Il est important de prendre en considération toute la chaîne de valeur (propre représentation)

Contrairement au slogan diffusé par l’Union suisse des paysans (USP), la chaîne de valeur agricole ne commence pas avec la «fourche» pour terminer à la fourchette (consommateur). Mais, elle commence en amont de la production agricole primaire («la fourche») avec les fournisseurs qui mettent à disposition les intrants nécessaires à la production de biens agricoles.

De nombreux exemples tendent à confirmer que la politique agricole suisse n’est pas seulement une «politique paysanne», mais bien une politique de «complexe agricole», puisqu’elle sert aussi aux acteurs en amont et en aval de la chaîne de valeur. Nous allons succinctement passer en revue les différents segments de la chaîne de valeur et citer quelques exemples.

Les fournisseurs

Les fournisseurs livrent les matériaux, infrastructures, machines et services (intrants) utiles à la production agricole. Il s’agit, entre autres, de l’importation, la fabrication et la vente de semences, d’herbicides, d’engrais, de machines agricoles et des services de construction, de recherche et de conseil.

Différentes entreprises se font concurrence sur les marchés de l’approvisionnement agricole, mais Fenaco est de loin l’entreprise incontournable sur ce marché. Derrière cette coopérative se cachent des dizaines d’entreprises fournissant des services aux agriculteurs, mais qui opèrent également en aval de la chaîne de valeur agricole.

Si les agriculteurs sont très souvent des clients de Fenaco, la coopérative est également souvent leur plus gros client. On peut voir ce positionnement de Fenaco de manière positive et considérer que l’entreprise offre une palette de services complète aux agriculteurs, ou de manière plus critique, penser que cette position dominante tient les agriculteurs «en tenaille», car les prix de vente et d’achat sont largement sous la férule d’un seul et même acteur.

Fenaco n’est pas seulement important sur le plan économique, mais aussi sur le plan politique. D’une part, le groupe est membre de nombreuses organisations interprofessionnelles et groupements d’intérêt, tels que l’USP (membre du comité), Fruit-Union Suisse et Swisscofel, l’association suisse du commerce de fruits, légumes et pommes de terre. D’autre part, deux conseillers fédéraux actuels ont exercé la vice-présidence de Fenaco par le passé et deux conseillers nationaux actuels sont également, entre autres, actifs pour Fenaco (voir notre article à propos des représentants des intérêts de l’économie agricole).

De quelle manière la politique agricole profite aux fournisseurs

Le fait que les contributions étatiques liées à la politique agricole versées aux agriculteurs profitent également aux secteurs en amont de la chaîne de valeur est illustré par l’octroi des crédits d’investissement sans intérêt.

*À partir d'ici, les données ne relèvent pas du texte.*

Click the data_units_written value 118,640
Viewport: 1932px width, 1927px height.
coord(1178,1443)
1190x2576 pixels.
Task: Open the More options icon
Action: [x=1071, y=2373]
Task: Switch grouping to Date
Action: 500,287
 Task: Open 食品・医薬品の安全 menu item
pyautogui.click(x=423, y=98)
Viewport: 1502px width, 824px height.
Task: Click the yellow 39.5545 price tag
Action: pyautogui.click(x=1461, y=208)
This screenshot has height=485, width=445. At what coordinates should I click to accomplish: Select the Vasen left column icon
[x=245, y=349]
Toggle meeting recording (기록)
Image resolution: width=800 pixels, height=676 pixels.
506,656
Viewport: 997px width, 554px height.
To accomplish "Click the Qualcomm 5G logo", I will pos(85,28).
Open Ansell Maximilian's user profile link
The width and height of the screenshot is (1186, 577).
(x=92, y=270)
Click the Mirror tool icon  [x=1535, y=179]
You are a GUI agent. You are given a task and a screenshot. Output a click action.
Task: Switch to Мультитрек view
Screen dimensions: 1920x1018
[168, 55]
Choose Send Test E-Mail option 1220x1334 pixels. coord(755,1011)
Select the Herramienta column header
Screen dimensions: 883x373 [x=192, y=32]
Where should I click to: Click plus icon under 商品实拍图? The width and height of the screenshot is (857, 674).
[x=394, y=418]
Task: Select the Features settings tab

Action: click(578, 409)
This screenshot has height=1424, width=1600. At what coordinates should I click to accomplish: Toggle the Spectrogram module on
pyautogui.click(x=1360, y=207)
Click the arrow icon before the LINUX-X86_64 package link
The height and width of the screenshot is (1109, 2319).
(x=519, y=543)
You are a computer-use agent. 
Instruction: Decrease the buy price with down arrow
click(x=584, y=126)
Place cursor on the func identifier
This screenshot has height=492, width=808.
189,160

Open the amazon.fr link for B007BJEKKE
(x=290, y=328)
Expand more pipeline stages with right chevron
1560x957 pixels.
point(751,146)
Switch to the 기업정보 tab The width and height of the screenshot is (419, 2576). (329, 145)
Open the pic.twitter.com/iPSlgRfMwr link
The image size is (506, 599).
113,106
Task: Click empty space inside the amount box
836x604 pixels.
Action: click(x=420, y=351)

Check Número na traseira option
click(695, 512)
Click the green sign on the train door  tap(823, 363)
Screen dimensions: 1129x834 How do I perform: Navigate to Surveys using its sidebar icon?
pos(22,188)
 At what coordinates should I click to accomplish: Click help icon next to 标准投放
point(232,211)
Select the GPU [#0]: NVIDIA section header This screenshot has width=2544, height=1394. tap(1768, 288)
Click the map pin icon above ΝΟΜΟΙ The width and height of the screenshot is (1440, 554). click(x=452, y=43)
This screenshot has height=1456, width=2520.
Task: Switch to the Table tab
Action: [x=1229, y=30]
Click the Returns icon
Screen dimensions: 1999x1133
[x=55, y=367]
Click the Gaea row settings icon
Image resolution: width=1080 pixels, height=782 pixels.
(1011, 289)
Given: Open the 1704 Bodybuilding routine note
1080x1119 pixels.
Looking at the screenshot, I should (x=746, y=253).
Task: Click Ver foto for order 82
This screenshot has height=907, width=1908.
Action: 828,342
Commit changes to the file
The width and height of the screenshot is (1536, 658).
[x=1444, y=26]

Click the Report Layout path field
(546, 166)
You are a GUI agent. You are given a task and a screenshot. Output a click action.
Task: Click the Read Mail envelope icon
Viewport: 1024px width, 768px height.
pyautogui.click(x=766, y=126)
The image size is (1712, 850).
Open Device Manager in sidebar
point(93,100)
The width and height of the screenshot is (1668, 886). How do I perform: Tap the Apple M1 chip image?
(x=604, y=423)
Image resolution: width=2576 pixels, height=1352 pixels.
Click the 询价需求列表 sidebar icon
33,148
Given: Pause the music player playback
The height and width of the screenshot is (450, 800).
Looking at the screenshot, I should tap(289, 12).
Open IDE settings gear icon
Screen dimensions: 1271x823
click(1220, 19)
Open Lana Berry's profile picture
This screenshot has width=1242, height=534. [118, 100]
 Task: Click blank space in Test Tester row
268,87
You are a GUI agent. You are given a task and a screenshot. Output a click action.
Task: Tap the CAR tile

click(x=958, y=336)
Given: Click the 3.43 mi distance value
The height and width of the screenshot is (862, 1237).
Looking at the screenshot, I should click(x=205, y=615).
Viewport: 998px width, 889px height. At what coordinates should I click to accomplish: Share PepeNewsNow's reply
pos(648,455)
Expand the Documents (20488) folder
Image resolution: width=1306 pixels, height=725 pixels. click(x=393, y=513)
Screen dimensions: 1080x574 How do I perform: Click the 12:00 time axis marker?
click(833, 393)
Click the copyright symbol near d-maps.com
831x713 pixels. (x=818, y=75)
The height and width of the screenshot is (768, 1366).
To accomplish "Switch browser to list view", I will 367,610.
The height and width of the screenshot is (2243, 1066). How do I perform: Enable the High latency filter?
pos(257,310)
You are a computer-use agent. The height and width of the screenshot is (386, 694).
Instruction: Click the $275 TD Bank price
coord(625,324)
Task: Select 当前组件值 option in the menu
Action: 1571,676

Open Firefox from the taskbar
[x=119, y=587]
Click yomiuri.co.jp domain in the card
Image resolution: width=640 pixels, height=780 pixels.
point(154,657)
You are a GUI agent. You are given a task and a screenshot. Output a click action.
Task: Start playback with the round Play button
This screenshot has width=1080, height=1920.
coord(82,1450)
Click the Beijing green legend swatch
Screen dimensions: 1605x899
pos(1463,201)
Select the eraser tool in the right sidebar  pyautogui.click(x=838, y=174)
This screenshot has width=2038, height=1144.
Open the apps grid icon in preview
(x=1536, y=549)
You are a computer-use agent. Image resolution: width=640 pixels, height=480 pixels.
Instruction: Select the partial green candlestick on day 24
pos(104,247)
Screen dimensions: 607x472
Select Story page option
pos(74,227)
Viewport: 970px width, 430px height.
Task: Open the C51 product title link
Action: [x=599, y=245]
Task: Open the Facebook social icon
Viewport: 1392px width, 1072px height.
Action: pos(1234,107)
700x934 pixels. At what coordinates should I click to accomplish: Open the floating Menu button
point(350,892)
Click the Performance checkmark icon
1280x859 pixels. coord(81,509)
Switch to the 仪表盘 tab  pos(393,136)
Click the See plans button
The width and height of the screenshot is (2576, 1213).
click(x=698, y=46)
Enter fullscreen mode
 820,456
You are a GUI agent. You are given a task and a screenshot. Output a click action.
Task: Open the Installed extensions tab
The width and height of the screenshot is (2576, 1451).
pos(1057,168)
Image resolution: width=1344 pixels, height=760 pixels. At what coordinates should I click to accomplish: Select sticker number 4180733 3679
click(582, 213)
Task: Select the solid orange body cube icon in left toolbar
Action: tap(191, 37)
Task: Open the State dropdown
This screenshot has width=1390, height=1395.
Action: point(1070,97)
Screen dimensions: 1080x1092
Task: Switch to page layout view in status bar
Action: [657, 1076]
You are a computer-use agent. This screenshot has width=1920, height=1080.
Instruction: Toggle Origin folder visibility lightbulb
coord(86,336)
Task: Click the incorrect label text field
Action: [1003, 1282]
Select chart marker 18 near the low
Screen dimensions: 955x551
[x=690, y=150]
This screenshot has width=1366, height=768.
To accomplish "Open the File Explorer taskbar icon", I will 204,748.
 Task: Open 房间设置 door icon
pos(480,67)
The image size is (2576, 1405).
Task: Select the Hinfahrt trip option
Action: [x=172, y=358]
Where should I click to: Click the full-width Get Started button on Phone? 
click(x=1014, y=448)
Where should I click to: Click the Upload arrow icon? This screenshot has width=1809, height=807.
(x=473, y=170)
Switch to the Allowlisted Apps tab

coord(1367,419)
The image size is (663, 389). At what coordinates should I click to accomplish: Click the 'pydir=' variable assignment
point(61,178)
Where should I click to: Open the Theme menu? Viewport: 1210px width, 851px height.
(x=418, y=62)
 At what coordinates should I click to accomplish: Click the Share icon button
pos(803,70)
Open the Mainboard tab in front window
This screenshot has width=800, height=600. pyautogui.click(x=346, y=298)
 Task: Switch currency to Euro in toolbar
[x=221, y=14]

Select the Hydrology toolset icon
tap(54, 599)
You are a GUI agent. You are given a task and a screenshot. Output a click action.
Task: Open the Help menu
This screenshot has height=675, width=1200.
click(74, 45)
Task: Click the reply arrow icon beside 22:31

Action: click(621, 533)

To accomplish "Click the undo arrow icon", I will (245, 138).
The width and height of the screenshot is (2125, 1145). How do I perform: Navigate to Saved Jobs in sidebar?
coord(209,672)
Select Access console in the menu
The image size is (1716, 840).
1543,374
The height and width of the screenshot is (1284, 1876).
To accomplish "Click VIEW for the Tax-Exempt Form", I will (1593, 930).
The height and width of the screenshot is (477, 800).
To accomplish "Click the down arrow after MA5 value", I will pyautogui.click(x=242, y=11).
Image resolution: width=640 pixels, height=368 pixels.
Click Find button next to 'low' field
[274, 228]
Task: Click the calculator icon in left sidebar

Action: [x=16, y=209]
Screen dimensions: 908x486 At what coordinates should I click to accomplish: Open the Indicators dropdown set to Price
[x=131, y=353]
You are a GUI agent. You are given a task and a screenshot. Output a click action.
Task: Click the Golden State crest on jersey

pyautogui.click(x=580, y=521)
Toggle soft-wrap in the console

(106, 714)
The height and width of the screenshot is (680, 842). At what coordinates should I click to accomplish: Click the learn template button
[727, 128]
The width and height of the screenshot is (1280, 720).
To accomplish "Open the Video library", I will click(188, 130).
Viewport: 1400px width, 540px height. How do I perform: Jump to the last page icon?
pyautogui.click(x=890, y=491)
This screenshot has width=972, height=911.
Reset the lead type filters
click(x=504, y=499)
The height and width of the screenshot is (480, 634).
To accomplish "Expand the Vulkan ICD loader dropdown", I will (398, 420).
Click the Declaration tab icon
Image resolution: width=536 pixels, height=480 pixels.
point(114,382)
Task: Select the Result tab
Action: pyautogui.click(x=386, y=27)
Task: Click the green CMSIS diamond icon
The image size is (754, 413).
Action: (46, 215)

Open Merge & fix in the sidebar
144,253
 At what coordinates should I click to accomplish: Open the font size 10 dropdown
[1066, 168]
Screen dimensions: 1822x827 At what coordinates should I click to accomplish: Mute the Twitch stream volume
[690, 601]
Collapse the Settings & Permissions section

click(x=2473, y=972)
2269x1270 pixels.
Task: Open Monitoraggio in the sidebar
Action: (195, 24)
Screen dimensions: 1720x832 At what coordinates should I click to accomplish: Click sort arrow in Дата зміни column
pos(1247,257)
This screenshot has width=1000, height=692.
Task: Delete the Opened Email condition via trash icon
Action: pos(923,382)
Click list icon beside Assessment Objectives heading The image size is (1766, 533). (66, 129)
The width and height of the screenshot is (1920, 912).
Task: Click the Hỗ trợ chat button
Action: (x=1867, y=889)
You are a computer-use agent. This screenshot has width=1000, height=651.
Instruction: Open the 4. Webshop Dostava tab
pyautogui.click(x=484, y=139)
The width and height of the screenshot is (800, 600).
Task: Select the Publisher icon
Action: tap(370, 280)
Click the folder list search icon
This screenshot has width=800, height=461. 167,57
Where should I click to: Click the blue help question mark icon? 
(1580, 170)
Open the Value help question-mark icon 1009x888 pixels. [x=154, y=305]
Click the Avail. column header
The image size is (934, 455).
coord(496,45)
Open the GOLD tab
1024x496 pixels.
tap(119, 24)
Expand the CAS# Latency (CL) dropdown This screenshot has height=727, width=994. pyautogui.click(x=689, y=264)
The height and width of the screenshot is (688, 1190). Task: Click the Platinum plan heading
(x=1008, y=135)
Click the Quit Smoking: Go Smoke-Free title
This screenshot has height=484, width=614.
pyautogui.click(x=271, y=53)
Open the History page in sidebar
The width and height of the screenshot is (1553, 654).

Fin 2015, le portefeuille de prêts octroyés aux agriculteurs comme «aides à l’investissement» s’élevait à 2,3 milliards de francs (voir Rapport agricole 2017). Les investissements qui en ont résulté ont été canalisés par l’intermédiaire des agriculteurs vers les fournisseurs, tels que les fabricants et les concessionnaires de machines agricoles ou les entreprises de construction de bâtiments agricoles. L’industrie locale du bois en a également bénéficié. Ces prêts ont deux effets :

  1. Etant donné que ces prêts sont sans intérêt, les débiteurs sont en général moins sensibles aux prix dans leurs décisions d’investissement. Le niveau des prix des biens d’investissement agricoles reste en conséquence aussi élevé en Suisse, ce qui alourdit le budget des agriculteurs : Agroscope estime à 110 millions de francs par an le potentiel d’économie lié aux prix excessifs des machines agricoles en Suisse (voir article du Beobachter).
  2. Ces prêts incitent souvent les agriculteurs à faire des achats surdimensionnés et souvent inutiles à l’activité agricole ; achats qui entraînent ensuite d’autres coûts durant plusieurs années, ce qui n’est pas non plus sans conséquence pour le budget des agriculteurs. Ainsi, le nombre de tracteurs a augmenté de 119 000 à 139 000 entre 1990 et 2015 (voir SRF), alors que la surface utile agricole aussi bien que le nombre d’exploitations ont baissé durant la même période. Les tracteurs sont aussi devenus plus puissants (CV) et plus chers. Le prix moyen d’un tracteur en Suisse est passé de 35 000 francs à 60 000 au cours des 30 dernières années (voir Blick). Cela a rendu la production plus intensive en capital, mais pas nécessairement plus efficace. Le degré d’utilisation d’un tracteur d’environ 100 CV n’est que de 13 % (sur la base d’une journée de travail de huit heures).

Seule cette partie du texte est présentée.